▶ _Given request 1_
In the forum post about the filter_and_print macro, translate this sentence into Spanish: "Hello, so I was working on this macro to print the results of the id and each variable in a dataset if it is empty."
▶ _Given request 2_
Answer these questions on the forum post about the filter_and_print macro:
(a) What status and level are shown under the poster's name?
(b) Which function, called through %sysfunc, does the macro use to get the number of variables?
(c) What message does the macro write when the dataset cannot be opened?
▶ _Given request 3_
Continue the forum post about the filter_and_print macro from its last sentence.

▶ _Text excerpt_
= = = =

BookmarkSubscribeRSS Feed
☑ This topic is solved. Need further help from the community? Please sign in and ask a new question.
sassy_seb
Quartz | Level 8

Hello, so I was working on this macro to print the results of the id and each variable in a dataset if it is empty.

%macro filter_and_print(dataset, new_dataset, var_id);
    %local dsid varnum varname vartype filter_condition;

    /* Open the dataset */
    %let dsid = %sysfunc(open(&dataset));

    /* Check if dataset is opened successfully */
    %if &dsid %then %do;
        /* Get the number of variables in the dataset */
        %let varnum = %sysfunc(attrn(&dsid, nvars));

        /* Loop through variables */
        %do i = 1 %to &varnum;
            /* Get variable name and type */
            %let varname = %qscan(%sysfunc(varname(&dsid, &i)), 1);
            %let vartype = %sysfunc(vartype(&dsid, &i));

            /* Determine filter condition based on variable type */
            %if &vartype = C %then %do;
                %let filter_condition = %sysfunc(quote(&varname)) = ' ';
            %end;
            %else %if &vartype = N %then %do;
                %let filter_condition = %sysfunc(quote(&varname)) = .;
            %end;

            /* Create filtered dataset */
            data &new_dataset;
                set &dataset;
                if &filter_condition;
            run;

            /* Print filtered dataset */
            proc print; var &var_id &varname;
            run;
        %end;

        /* Close the dataset */
        %let dsid = %sysfunc(close(&dsid));
    %end;
    %else %put ERROR: Unable to open dataset &dataset;
%mend;

Right, so it does loop through each variable, if it is a character variable it checks if there is an empty string, if it is a numerical variable it checks if it is equal to .

= = = =

▶ _Data block_
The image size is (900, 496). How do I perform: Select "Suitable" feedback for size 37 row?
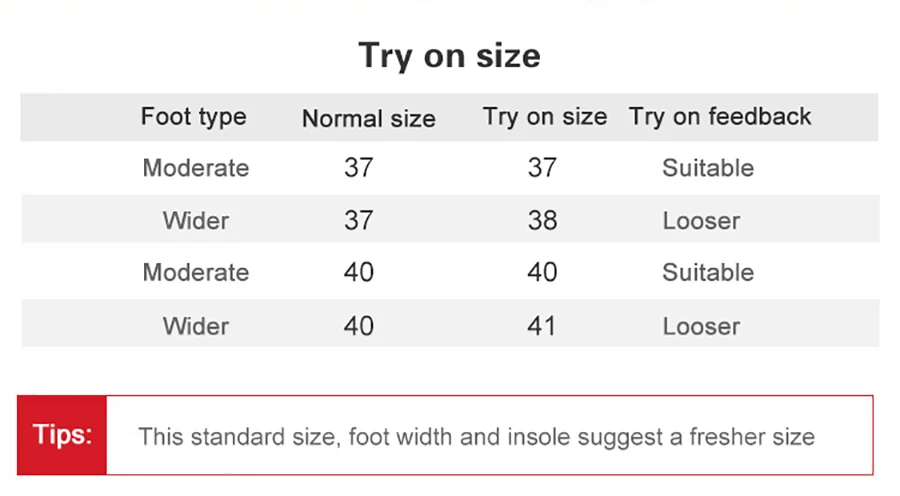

= = = =

▶ _Exercise output 1_
Hola, estaba trabajando en esta macro para imprimir los resultados del id y de cada variable de un conjunto de datos si está vacía.

▶ _Exercise output 2_
(a) Quartz, Level 8
(b) attrn, with nvars
(c) ERROR: Unable to open dataset &dataset

▶ _Exercise output 3_
 

Okay, so in the log, I get messages like 

sassy_seb_0-1717776313629.png

But using proc contents on the original dataset, I do see that the variable in question is numerical.

And I see the Note that says character values have been converted to numerical, but why would it be doing that?

 

I wouldn't recommend running the program with a large dataset though as it does take a bit of time to fully execute.
I do get my printed results at the end of running the program, however it does not print out the empty/missing values as expected. It instead returns every observation but filtered by the id variable and the variable being observed.  

 

Any help would be greatly appreciated. Thank you! 😁

1 ACCEPTED SOLUTION

Accepted Solutions
ballardw
Super User

What is this doing? Sounds almost like you are writing a bad imitation of Proc Contents.

 

What are you passing as a value for Var_id?

 

If you want to find if variable has missing values then use the MISSING function. It works for character and numeric variables. Your code is generating stuff like ' IF "Nameofvariable" = . ; '  which is the invalid numeric value

made by

%else %if &vartype = N %then %do;
                %let filter_condition = %sysfunc(quote(&varname)) = .;
            %end;

Your quotes on the variable name for the character variables are also just plain wrong as it generates

if "variablename" = ' ';

which is never ever going to be true. The condition would have to be "If Varname = ' ';"

 

Your filter condition can be unconditionally written

data &new_dataset;
   set &dataset;
   if missing(&varname);
run;

 

View solution in original post

13 REPLIES 13
PaigeMiller
Diamond | Level 26

Since this is a macro, you need to turn on the macro debugging option by running this command.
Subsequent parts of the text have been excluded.